BRIEF:
Going down the data below, set down exactly the line with "Viewport: 600px width, 831px" and each line after it through the line with "Open the 車廂設計 interior design thumbnail"; no other lines.

▼

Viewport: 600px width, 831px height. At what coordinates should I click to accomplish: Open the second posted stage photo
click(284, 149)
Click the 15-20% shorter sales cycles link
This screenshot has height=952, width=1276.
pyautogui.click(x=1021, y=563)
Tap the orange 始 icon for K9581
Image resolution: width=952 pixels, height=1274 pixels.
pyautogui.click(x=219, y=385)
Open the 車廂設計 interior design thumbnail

▲
▼

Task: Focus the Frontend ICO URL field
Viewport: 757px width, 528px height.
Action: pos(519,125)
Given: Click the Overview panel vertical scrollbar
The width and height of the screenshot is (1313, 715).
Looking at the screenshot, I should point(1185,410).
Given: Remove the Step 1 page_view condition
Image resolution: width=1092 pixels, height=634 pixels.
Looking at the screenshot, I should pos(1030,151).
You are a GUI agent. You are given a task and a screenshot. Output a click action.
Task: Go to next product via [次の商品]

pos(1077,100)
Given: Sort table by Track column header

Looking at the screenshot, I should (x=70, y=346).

▲

TASK SOLUTION:
Viewport: 600px width, 831px height. At what coordinates should I click to accomplish: Open the second posted stage photo
click(284, 149)
Click the 15-20% shorter sales cycles link
This screenshot has height=952, width=1276.
pyautogui.click(x=1021, y=563)
Tap the orange 始 icon for K9581
Image resolution: width=952 pixels, height=1274 pixels.
pyautogui.click(x=219, y=385)
Open the 車廂設計 interior design thumbnail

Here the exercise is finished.